De vez em quando, na vida de repórter, você dá de cara com alguém abusado, daqueles que gostam de perguntar "sabe com quem está falando?" ou se acham com o direito de meter o bedelho em assuntos fora de seu domínio. Encarei vários assim, mas em nome da boa relação tive que engolir "sapos".
Ainda no Jornal do Norte, já não tão foca, tive esse tipo de experiência com Nelson Ned, aquele cantor nanico que, para recuperar sua carreira decadente, virou evangélico e passou a renegar o passado de luxúria. Só se esqueceu de que arrogância também é pecado. Fui escalado para cobrir duas apresentações naquela noite de 1996, e uma delas era a desse cidadão. No entanto, comecei pelo outro show, programado para iniciar mais cedo. Acontece que demorou demais e, quando nossa equipe chegou ao Nostalgia Clube, no bairro Cachoeirinha, zona sul de Manaus, local de apresentação de Nelson Ned, ele já estava terminando seu falatório. O jeito era esperar. Quando acabou tudo e ele saiu do palco, fomos ao seu camarim para conversar. Cumprimentei-o educadamente. O objetivo da matéria, expliquei, era mostrar como o novo modo de vida havia modificado o cantor. Ele simplesmente, do seu metro e parcos centímetros de altura, somente me olhou e disse:
- Não vou falar nada. Contei tudo em minha apresentação.
Tentei argumentar, pedi desculpas pelo atraso por causa da pauta anterior, mas não teve jeito. Aquele boneco de ventríloquo afirmou que não iria repetir tudo e ponto final. Tive vontade de mandá-lo pegar toda aquela arrogância e socar naquele lugar onde o sol não bate, mas suspirei, chamei o fotógrafo e demos meia volta. Gastar meu verbo com esse tipo de gente? Não, obrigado. E o desgraçado ainda falou (eu não ouvi. O Rodrigo Pacheco Araújo, que acompanhou nossa equipe naquela noite, ouviu e me contou depois), quando cruzamos a porta do camarim:
- Que cara folgado!
Essa atitude arrogante mereceu uma nota de escracho na edição seguinte do jornal. Por onde anda esse sujeito hoje, não sei nem quero saber. Já não era grande coisa, sem trocadilhos, talvez agora não seja nada.

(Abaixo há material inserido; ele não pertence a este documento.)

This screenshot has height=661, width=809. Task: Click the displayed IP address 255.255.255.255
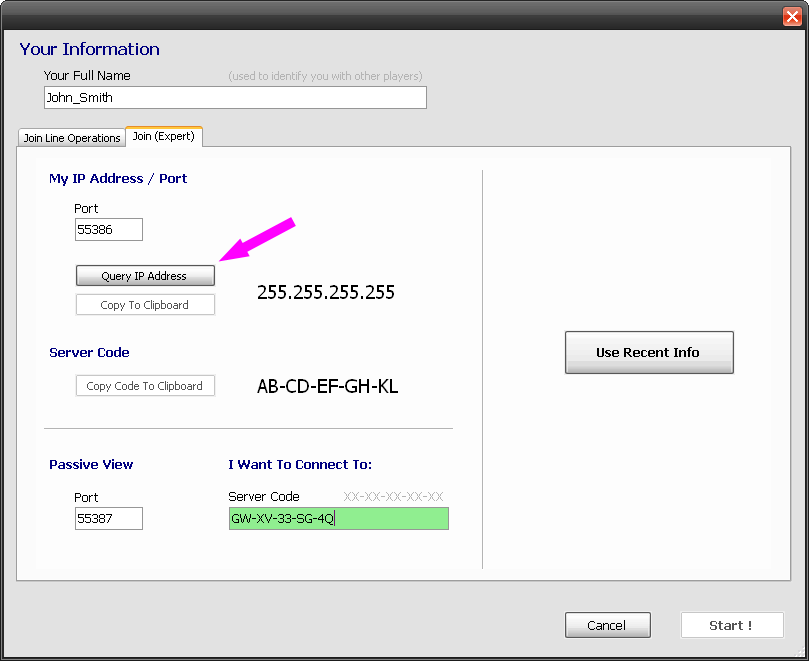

Outro caso de que me lembro aconteceu no jornal Amazonas em Tempo, por volta de 2001. O editor me passou uma pauta no bom estilo drama humano: um radialista (faz tempo, então esqueci seu nome) estava passando por necessidades, sem trabalho e doente, então fomos lá falar com o homem. Ele deveria ter uns 50 e poucos anos e sua pele era completamente amarela. Usava óculos escuros porque tinha fotofobia. Morava em uma casa inacabada de tijolos em um bairro da periferia de Manaus. Por causa da hepatite, seu fígado estava praticamente destruído. Não conseguia mais trabalho devido ao seu estado. Situação terrível, mesmo.
Escrevi a matéria, saiu no dia seguinte. Qual não foi minha surpresa ao receber uma ligação do referido cidadão. Reproduzo suas exatas palavras:
- Olha, César. A matéria ficou legal, mas se fosse paga, eu teria que pagar de novo, porque tu não colocou o número da minha conta para o pessoal depositar dinheiro.
Fiquei boquiaberto. Em nenhum momento da entrevista ele falou de conta, de campanha para ajuda nem nada disso. Ao espanto seguiu-se a irritação. Como no caso do Nelson Ned, por pouco não disse ao cidadão o que deveria fazer com a sua conta bancária. Ele teve que se contentar com o que havia sido publicado. A essa altura do campeonato, deve ter morrido.
E assim nossa vida nada fácil vai seguindo. Não foram os primeiros arrogantes e abusados a cruzarem os caminhos dos jornalistas, e provavelmente não serão os últimos. Haja paciência, então!